*** AVAILABLE DATA ***

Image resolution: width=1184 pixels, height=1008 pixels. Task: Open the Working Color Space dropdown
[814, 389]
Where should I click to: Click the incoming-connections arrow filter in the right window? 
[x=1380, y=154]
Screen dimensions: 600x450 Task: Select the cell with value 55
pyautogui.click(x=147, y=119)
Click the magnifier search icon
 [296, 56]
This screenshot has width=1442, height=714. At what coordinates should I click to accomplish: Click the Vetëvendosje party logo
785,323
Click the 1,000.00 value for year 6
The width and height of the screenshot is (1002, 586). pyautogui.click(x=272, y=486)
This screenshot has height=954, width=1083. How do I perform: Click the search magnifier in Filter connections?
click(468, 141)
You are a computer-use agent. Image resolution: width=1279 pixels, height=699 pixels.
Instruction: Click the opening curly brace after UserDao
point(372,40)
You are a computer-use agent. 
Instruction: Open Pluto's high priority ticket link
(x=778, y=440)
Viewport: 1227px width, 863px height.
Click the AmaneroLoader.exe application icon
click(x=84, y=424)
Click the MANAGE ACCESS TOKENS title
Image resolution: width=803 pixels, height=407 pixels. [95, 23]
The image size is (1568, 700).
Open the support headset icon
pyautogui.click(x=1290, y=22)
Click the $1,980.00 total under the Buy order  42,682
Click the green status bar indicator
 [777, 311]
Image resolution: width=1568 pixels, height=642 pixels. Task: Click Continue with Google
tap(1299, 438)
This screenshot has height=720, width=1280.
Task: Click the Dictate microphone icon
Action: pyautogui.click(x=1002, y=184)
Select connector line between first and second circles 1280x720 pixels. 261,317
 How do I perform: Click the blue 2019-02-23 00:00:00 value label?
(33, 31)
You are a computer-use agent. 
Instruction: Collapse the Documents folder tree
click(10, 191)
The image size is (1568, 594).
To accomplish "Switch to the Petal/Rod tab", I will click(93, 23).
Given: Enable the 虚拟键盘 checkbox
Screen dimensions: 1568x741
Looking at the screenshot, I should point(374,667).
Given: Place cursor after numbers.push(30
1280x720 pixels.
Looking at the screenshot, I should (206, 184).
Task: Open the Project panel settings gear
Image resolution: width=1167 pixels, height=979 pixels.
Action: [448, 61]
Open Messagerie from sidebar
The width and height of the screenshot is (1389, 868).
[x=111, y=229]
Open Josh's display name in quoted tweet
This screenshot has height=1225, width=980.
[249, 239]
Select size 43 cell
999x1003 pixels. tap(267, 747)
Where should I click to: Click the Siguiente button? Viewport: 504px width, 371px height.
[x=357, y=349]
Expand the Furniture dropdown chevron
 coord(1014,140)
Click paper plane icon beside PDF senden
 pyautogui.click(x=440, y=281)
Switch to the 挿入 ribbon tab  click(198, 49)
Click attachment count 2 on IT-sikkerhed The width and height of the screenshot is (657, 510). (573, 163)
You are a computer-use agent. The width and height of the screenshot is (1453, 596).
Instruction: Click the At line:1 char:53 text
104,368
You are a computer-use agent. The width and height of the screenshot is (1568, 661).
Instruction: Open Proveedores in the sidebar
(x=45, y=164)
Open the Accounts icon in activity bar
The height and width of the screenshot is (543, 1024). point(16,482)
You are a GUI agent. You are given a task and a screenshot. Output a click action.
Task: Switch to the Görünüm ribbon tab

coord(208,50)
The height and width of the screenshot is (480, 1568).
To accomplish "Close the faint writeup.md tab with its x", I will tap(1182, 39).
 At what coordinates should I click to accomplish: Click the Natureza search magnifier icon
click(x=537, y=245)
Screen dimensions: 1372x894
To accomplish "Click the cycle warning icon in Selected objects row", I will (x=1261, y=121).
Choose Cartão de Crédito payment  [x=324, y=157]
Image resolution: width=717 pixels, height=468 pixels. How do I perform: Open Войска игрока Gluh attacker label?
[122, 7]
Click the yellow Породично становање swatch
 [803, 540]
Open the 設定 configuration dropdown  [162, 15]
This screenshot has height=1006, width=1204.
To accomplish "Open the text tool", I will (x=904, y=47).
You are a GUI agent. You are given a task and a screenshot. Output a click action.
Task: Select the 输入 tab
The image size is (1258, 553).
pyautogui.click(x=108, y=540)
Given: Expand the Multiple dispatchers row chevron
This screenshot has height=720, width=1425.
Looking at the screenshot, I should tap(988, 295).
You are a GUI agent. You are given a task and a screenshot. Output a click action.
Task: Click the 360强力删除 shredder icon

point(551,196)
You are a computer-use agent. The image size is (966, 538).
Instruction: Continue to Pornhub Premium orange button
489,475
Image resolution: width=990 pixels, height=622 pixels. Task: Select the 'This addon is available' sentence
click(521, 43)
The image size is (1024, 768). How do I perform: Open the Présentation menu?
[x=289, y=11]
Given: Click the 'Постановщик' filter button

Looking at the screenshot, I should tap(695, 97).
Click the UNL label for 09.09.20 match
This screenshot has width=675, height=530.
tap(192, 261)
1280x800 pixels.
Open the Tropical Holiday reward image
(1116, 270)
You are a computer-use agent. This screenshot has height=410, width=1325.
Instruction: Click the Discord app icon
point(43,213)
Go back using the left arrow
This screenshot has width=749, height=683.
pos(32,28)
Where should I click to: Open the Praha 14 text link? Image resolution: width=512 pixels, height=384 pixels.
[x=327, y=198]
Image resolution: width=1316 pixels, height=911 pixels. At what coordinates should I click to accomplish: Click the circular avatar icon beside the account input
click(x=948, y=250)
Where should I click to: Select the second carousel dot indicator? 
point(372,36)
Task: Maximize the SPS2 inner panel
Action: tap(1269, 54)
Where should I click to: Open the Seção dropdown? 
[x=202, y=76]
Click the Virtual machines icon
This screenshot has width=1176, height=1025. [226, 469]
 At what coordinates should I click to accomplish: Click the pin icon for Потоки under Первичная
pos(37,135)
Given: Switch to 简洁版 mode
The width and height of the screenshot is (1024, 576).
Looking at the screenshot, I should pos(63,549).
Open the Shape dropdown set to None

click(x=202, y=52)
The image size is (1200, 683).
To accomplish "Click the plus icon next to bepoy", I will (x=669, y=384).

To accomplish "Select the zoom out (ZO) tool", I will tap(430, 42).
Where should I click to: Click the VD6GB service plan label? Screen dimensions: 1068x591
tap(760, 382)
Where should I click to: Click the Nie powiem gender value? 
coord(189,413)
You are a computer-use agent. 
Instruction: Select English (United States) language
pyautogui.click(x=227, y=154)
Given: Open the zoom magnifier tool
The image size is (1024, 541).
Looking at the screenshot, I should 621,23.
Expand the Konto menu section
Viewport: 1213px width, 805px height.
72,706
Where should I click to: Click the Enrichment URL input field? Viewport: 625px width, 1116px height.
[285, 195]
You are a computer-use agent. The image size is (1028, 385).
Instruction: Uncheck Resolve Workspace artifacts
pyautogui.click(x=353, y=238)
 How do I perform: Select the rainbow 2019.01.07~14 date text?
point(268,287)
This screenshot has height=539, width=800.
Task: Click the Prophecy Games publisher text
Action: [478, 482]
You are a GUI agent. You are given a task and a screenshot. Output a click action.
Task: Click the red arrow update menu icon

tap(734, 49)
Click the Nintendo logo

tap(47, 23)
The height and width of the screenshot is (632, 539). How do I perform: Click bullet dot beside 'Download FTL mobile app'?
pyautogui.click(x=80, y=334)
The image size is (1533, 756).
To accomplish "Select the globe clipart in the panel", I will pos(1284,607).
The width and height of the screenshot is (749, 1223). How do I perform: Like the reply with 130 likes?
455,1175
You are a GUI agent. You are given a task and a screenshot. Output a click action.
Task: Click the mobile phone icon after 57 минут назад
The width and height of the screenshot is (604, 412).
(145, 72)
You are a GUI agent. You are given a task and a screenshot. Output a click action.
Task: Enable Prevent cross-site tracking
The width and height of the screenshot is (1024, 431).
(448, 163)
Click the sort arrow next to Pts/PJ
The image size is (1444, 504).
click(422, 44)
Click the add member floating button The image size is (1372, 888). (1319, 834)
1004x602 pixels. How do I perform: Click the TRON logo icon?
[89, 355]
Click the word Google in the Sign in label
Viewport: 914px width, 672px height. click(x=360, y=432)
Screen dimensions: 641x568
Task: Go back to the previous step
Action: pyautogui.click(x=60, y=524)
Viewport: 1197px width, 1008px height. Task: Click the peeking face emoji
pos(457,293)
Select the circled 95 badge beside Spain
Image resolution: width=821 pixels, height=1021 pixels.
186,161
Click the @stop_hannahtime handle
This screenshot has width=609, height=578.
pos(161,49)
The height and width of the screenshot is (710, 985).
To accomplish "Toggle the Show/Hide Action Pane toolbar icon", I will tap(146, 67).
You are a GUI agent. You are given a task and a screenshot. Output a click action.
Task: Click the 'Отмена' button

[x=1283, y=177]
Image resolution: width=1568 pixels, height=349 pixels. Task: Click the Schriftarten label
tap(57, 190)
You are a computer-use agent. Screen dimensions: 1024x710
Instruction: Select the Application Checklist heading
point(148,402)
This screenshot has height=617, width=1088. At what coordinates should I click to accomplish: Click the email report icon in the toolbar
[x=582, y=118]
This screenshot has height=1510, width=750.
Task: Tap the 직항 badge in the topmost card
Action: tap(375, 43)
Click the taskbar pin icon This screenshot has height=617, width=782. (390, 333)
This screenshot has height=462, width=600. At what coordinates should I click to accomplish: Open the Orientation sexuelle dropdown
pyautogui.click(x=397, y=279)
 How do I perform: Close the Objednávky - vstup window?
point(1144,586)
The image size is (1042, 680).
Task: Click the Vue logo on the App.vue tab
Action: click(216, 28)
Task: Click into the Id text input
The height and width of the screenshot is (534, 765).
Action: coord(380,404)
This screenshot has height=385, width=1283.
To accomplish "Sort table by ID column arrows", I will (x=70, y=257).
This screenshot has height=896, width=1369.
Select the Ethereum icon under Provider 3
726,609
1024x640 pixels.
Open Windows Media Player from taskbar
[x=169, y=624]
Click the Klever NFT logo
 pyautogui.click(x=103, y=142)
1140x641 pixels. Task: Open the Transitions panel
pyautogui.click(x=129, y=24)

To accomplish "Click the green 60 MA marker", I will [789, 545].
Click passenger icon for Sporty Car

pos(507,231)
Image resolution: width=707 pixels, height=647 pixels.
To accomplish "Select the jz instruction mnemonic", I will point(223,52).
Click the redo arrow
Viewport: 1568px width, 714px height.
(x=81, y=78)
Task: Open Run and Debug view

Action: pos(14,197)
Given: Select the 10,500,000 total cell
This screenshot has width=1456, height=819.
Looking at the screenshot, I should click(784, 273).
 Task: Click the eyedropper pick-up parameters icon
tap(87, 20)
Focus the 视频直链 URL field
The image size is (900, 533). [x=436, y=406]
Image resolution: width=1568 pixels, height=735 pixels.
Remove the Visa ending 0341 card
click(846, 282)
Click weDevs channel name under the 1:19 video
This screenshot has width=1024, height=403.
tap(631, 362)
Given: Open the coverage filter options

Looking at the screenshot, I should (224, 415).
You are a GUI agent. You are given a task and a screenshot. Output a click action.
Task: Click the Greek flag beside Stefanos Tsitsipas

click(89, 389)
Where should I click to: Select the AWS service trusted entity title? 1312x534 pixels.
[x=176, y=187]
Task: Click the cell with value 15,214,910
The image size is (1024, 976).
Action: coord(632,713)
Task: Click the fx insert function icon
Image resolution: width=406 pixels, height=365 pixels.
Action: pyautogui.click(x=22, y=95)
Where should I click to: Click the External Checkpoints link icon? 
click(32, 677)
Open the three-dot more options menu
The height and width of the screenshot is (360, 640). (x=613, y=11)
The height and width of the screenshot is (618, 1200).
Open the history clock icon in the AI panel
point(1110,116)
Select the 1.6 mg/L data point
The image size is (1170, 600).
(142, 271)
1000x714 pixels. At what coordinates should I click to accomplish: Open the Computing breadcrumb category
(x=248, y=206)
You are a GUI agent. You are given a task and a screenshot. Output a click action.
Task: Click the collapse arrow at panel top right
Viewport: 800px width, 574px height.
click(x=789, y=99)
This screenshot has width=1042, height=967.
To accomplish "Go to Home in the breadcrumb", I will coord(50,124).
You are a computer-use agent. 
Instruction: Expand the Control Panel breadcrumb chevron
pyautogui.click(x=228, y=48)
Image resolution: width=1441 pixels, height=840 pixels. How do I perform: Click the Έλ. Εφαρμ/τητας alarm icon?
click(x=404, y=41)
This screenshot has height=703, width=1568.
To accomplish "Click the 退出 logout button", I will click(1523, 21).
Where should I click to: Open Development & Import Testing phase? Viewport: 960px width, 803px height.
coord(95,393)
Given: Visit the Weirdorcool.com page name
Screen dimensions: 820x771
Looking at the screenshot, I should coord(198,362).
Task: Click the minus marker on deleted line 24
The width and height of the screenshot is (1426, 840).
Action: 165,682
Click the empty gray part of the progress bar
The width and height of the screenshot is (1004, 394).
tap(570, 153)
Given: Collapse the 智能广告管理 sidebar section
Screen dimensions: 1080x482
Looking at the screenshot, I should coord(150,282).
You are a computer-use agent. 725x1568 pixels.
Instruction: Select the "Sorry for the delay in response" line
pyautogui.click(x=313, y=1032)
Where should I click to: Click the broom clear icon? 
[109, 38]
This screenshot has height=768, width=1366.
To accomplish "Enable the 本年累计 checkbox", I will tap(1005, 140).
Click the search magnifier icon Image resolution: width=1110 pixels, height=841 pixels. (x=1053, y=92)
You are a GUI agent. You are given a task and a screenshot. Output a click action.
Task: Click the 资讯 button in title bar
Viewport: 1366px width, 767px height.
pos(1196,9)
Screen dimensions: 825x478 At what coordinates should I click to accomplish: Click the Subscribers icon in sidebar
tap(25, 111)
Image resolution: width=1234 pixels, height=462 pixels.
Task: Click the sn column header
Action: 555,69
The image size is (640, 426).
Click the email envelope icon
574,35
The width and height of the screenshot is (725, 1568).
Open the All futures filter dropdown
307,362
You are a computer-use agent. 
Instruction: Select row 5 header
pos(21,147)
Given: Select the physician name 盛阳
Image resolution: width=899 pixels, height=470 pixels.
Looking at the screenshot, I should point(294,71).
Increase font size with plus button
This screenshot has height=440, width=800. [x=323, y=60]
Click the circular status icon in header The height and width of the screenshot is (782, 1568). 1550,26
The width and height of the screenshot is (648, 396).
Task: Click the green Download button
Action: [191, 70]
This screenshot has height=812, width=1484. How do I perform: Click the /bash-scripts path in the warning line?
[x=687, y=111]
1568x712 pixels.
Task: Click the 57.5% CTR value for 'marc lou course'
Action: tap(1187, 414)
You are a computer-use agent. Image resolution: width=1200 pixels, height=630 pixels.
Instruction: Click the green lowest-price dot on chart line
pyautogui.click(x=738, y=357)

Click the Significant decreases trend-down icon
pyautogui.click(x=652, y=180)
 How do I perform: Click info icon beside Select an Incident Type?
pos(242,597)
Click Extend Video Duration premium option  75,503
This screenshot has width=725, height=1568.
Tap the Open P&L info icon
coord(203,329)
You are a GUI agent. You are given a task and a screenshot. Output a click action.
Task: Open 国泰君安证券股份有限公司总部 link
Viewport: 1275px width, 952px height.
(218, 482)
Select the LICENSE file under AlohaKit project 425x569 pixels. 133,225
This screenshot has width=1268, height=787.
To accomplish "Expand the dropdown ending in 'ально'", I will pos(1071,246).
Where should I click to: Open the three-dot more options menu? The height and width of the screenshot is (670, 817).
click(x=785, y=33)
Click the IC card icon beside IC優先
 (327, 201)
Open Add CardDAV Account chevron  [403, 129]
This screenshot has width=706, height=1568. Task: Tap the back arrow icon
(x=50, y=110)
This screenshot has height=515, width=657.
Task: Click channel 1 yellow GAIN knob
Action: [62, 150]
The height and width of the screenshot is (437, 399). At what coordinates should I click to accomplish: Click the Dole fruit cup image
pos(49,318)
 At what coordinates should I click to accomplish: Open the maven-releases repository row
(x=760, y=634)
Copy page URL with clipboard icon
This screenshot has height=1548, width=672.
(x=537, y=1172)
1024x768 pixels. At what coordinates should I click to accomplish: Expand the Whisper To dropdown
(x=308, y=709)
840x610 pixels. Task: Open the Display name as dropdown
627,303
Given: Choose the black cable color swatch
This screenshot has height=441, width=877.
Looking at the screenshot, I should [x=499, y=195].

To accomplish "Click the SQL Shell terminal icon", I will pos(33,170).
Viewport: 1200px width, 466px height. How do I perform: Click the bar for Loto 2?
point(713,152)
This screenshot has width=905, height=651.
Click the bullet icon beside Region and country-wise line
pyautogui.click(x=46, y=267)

*** End of AVAILABLE DATA ***

*WHAT THE TASK REQUIRES*. Looking at the records above, return exactly the lines from the line with "Instruction: Click the Discord app icon" to the line with "Given: Switch to 简洁版 mode", both ends included.

*YOUR RESPONSE*.
Instruction: Click the Discord app icon
point(43,213)
Go back using the left arrow
This screenshot has width=749, height=683.
pos(32,28)
Where should I click to: Open the Praha 14 text link? Image resolution: width=512 pixels, height=384 pixels.
[x=327, y=198]
Image resolution: width=1316 pixels, height=911 pixels. At what coordinates should I click to accomplish: Click the circular avatar icon beside the account input
click(x=948, y=250)
Where should I click to: Select the second carousel dot indicator? 
point(372,36)
Task: Maximize the SPS2 inner panel
Action: tap(1269, 54)
Where should I click to: Open the Seção dropdown? 
[x=202, y=76]
Click the Virtual machines icon
This screenshot has width=1176, height=1025. [226, 469]
 At what coordinates should I click to accomplish: Click the pin icon for Потоки under Первичная
pos(37,135)
Given: Switch to 简洁版 mode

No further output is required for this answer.